The PS4 had a GPU based more or less off the Pitcairn chip because it fit its power constraints - that is, around 125W. The PS5 won't include a 250W GPU as the Vega 10 chip is going to be. In fact, it seems the Scorpio is quite strechting it as far as 14/16 nm GPUs and their power consumption are concerned. It is going to be as huge and demanding as the original PS3 or X360 SKUs, or more.

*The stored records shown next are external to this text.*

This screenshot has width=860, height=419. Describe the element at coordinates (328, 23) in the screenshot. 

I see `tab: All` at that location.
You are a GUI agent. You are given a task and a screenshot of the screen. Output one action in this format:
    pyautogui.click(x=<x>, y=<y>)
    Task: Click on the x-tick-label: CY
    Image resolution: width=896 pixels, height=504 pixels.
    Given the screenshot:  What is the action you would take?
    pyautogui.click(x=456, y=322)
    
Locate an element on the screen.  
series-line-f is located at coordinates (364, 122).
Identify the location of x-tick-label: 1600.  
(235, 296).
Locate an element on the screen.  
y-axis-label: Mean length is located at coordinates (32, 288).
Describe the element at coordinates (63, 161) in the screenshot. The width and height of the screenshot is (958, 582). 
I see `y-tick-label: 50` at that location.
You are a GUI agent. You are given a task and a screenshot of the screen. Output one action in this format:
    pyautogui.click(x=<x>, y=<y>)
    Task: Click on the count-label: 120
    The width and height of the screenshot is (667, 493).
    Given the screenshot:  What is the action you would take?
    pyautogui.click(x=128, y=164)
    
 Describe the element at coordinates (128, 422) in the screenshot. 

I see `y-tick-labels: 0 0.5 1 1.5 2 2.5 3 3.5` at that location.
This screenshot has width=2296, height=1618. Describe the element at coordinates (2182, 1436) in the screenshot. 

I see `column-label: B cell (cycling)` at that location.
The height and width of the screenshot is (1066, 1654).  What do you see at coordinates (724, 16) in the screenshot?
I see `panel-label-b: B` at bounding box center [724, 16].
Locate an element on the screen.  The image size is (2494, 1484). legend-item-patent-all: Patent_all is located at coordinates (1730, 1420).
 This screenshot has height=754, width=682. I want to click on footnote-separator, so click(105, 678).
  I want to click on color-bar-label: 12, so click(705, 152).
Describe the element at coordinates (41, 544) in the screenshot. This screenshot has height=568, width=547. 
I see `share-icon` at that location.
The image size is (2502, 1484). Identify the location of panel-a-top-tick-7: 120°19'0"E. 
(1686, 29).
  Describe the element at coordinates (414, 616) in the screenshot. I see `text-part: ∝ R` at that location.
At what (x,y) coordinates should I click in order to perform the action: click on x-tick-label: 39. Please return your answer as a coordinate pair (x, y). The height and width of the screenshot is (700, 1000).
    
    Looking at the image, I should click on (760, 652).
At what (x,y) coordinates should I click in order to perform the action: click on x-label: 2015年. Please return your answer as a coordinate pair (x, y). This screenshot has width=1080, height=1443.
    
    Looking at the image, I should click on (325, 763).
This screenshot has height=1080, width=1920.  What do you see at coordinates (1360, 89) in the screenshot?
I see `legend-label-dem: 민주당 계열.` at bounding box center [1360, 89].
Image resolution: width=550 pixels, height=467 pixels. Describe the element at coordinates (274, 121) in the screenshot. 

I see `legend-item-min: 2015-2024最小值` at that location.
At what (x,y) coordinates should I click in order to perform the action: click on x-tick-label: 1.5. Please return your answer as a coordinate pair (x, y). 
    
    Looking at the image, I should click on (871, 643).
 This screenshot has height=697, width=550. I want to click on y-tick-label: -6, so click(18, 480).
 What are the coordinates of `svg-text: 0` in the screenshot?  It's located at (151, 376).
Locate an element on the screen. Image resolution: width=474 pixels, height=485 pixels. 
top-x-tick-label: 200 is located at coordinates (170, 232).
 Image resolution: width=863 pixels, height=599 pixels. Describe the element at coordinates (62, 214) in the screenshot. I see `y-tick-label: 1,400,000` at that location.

It is almost out of question it uses the same manufacturing architecture as the Scorpio if it is going to be more powerful. Yeah, it could have a better CPU and a newer GPU architecture, but that wouldn't make it too different to the Scorpio, it would be like X360 and PS3 all over again. So, it would need at least one die shrink that has been tested and proven on the market to significantly (33% to 100%) improve on what the Scorpio offers on graphics. Maybe one will be ready by the end of 2019. Maybe it won't.